**MATERIAL PROVIDED:**
- - - - -
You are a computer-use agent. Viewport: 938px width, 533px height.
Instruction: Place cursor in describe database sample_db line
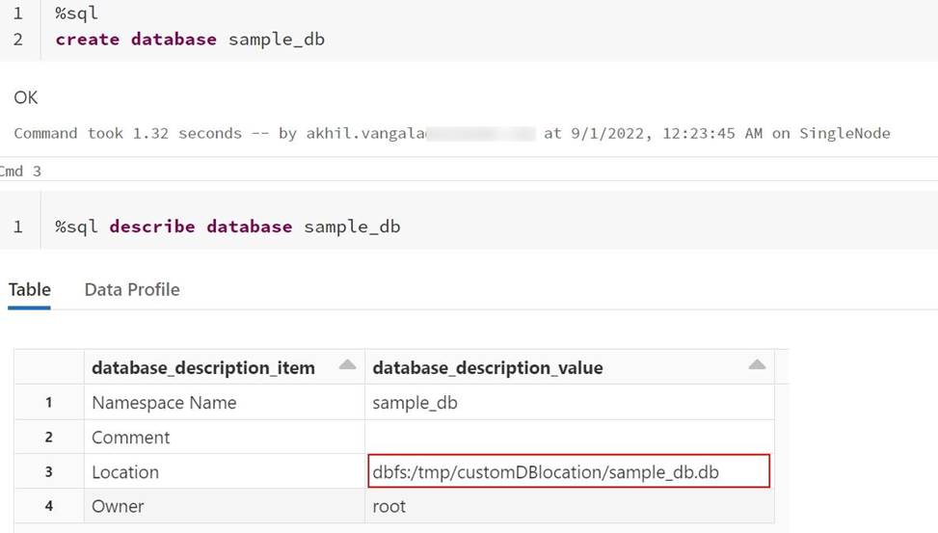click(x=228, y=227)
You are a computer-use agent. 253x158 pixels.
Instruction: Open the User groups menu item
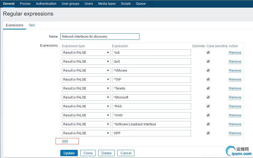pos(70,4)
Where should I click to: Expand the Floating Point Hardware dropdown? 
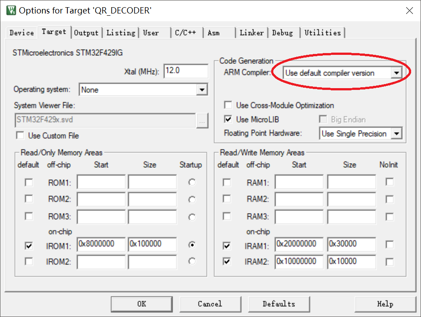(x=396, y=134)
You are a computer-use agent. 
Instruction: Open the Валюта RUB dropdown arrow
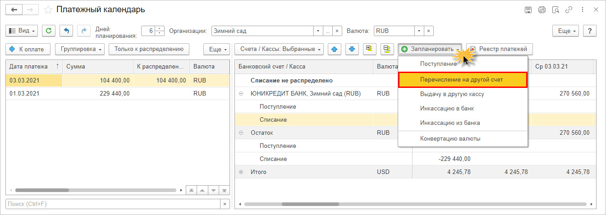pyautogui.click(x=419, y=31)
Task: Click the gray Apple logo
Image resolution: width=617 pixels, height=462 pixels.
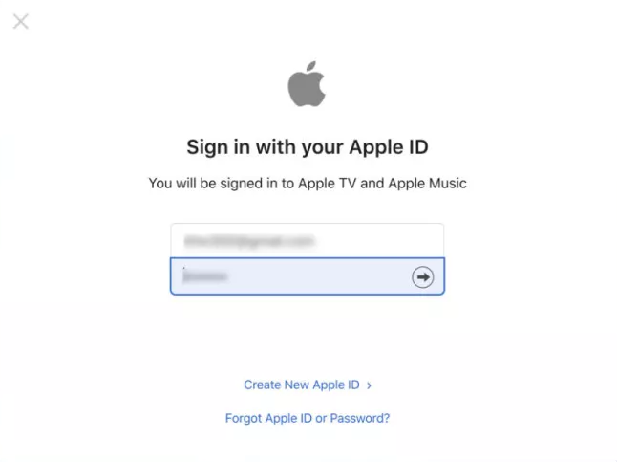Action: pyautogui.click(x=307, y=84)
- - - - -
**WHAT NEEDS TO BE DONE:** Please write out all the entries above exactly, but leave out the pictures.

**TASK SOLUTION:**
You are a computer-use agent. Viewport: 938px width, 533px height.
Instruction: Place cursor in describe database sample_db line
click(x=228, y=227)
You are a computer-use agent. 253x158 pixels.
Instruction: Open the User groups menu item
pos(70,4)
Where should I click to: Expand the Floating Point Hardware dropdown? 
(x=396, y=134)
You are a computer-use agent. 
Instruction: Open the Валюта RUB dropdown arrow
pyautogui.click(x=419, y=31)
Task: Click the gray Apple logo
Image resolution: width=617 pixels, height=462 pixels.
Action: pyautogui.click(x=307, y=84)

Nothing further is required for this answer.